▶ _Exercise_:
Your task is to find every line of the listing that includes "accomplish" and copy it.

»»

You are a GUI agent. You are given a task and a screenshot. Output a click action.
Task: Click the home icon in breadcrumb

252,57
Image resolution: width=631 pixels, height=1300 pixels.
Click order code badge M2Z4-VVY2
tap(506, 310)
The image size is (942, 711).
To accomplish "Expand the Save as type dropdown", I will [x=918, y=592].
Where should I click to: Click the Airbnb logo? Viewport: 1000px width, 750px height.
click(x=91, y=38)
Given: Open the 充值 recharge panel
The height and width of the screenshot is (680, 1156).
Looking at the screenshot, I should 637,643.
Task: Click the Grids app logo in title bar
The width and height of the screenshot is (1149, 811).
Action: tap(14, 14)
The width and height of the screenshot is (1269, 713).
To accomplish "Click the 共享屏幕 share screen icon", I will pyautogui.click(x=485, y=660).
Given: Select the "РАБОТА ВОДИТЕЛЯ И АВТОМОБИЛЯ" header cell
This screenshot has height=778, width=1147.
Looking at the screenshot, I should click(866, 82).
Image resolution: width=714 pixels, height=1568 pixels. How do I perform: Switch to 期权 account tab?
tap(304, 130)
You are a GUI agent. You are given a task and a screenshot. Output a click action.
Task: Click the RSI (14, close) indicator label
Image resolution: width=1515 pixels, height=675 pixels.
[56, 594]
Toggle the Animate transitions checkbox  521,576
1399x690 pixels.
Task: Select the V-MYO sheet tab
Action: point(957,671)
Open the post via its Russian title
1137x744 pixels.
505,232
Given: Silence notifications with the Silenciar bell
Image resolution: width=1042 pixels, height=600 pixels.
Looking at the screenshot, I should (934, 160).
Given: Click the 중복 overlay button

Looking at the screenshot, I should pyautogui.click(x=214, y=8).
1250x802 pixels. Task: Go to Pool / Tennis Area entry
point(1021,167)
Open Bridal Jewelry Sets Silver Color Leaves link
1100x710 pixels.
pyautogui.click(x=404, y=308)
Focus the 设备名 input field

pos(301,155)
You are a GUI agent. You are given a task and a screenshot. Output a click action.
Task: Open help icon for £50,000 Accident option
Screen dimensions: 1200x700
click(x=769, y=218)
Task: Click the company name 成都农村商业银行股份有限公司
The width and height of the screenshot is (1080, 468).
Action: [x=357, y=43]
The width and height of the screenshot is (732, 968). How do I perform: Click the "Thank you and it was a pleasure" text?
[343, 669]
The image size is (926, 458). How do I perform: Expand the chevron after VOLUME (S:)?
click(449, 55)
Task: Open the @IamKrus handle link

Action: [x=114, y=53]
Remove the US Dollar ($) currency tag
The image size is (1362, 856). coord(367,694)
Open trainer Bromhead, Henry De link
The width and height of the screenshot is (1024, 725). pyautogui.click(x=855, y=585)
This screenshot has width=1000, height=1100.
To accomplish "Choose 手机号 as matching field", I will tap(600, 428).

««

▶ _Completed exercise_:
To accomplish "Expand the Save as type dropdown", I will [x=918, y=592].
To accomplish "Click the 共享屏幕 share screen icon", I will pyautogui.click(x=485, y=660).
To accomplish "Choose 手机号 as matching field", I will tap(600, 428).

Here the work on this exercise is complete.